Data items
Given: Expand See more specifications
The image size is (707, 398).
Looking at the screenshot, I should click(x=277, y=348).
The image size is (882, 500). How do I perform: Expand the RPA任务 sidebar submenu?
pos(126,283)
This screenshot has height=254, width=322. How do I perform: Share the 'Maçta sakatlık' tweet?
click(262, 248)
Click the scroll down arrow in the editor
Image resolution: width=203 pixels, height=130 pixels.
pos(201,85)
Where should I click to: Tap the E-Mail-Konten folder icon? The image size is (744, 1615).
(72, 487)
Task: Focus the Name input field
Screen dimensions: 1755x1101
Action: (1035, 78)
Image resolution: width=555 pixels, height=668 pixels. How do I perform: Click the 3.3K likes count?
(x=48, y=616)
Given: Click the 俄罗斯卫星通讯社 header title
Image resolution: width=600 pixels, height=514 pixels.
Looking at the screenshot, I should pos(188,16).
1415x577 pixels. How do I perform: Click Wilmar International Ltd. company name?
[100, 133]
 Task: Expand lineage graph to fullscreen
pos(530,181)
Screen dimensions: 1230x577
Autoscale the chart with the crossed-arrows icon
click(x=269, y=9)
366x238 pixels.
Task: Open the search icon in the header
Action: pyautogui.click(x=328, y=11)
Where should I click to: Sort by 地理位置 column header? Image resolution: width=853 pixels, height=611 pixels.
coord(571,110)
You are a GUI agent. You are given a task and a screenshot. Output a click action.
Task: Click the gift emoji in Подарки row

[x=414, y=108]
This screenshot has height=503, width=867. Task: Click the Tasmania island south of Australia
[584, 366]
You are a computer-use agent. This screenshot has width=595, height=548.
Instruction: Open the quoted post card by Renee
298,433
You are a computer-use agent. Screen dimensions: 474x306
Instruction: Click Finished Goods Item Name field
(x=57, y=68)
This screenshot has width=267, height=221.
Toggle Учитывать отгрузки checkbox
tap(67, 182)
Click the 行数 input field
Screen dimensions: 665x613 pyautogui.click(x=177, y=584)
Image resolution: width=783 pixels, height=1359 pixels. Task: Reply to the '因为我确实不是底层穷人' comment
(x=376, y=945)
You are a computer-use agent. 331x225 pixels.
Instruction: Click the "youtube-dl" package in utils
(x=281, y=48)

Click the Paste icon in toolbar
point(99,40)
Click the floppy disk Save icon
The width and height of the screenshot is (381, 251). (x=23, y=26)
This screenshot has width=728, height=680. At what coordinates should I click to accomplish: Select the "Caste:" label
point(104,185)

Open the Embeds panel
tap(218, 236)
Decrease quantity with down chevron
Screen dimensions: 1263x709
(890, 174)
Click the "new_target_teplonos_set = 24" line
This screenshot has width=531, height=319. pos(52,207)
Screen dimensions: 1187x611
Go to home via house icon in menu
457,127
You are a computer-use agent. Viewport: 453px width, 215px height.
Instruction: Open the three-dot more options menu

Given instruction → Reproduce every line of the data items above verbatim, from the first item through the last.

Solution for this problem →
Given: Expand See more specifications
The image size is (707, 398).
Looking at the screenshot, I should click(x=277, y=348).
The image size is (882, 500). How do I perform: Expand the RPA任务 sidebar submenu?
pos(126,283)
This screenshot has height=254, width=322. How do I perform: Share the 'Maçta sakatlık' tweet?
click(262, 248)
Click the scroll down arrow in the editor
Image resolution: width=203 pixels, height=130 pixels.
pos(201,85)
Where should I click to: Tap the E-Mail-Konten folder icon? The image size is (744, 1615).
(72, 487)
Task: Focus the Name input field
Screen dimensions: 1755x1101
Action: (1035, 78)
Image resolution: width=555 pixels, height=668 pixels. How do I perform: Click the 3.3K likes count?
(x=48, y=616)
Given: Click the 俄罗斯卫星通讯社 header title
Image resolution: width=600 pixels, height=514 pixels.
Looking at the screenshot, I should pos(188,16).
1415x577 pixels. How do I perform: Click Wilmar International Ltd. company name?
[100, 133]
 Task: Expand lineage graph to fullscreen
pos(530,181)
Screen dimensions: 1230x577
Autoscale the chart with the crossed-arrows icon
click(x=269, y=9)
366x238 pixels.
Task: Open the search icon in the header
Action: pyautogui.click(x=328, y=11)
Where should I click to: Sort by 地理位置 column header? Image resolution: width=853 pixels, height=611 pixels.
coord(571,110)
You are a GUI agent. You are given a task and a screenshot. Output a click action.
Task: Click the gift emoji in Подарки row

[x=414, y=108]
This screenshot has height=503, width=867. Task: Click the Tasmania island south of Australia
[584, 366]
You are a computer-use agent. This screenshot has width=595, height=548.
Instruction: Open the quoted post card by Renee
298,433
You are a computer-use agent. Screen dimensions: 474x306
Instruction: Click Finished Goods Item Name field
(x=57, y=68)
This screenshot has width=267, height=221.
Toggle Учитывать отгрузки checkbox
tap(67, 182)
Click the 行数 input field
Screen dimensions: 665x613 pyautogui.click(x=177, y=584)
Image resolution: width=783 pixels, height=1359 pixels. Task: Reply to the '因为我确实不是底层穷人' comment
(x=376, y=945)
You are a computer-use agent. 331x225 pixels.
Instruction: Click the "youtube-dl" package in utils
(x=281, y=48)

Click the Paste icon in toolbar
point(99,40)
Click the floppy disk Save icon
The width and height of the screenshot is (381, 251). (x=23, y=26)
This screenshot has width=728, height=680. At what coordinates should I click to accomplish: Select the "Caste:" label
point(104,185)

Open the Embeds panel
tap(218, 236)
Decrease quantity with down chevron
Screen dimensions: 1263x709
(890, 174)
Click the "new_target_teplonos_set = 24" line
This screenshot has width=531, height=319. pos(52,207)
Screen dimensions: 1187x611
Go to home via house icon in menu
457,127
You are a computer-use agent. Viewport: 453px width, 215px height.
Instruction: Open the three-dot more options menu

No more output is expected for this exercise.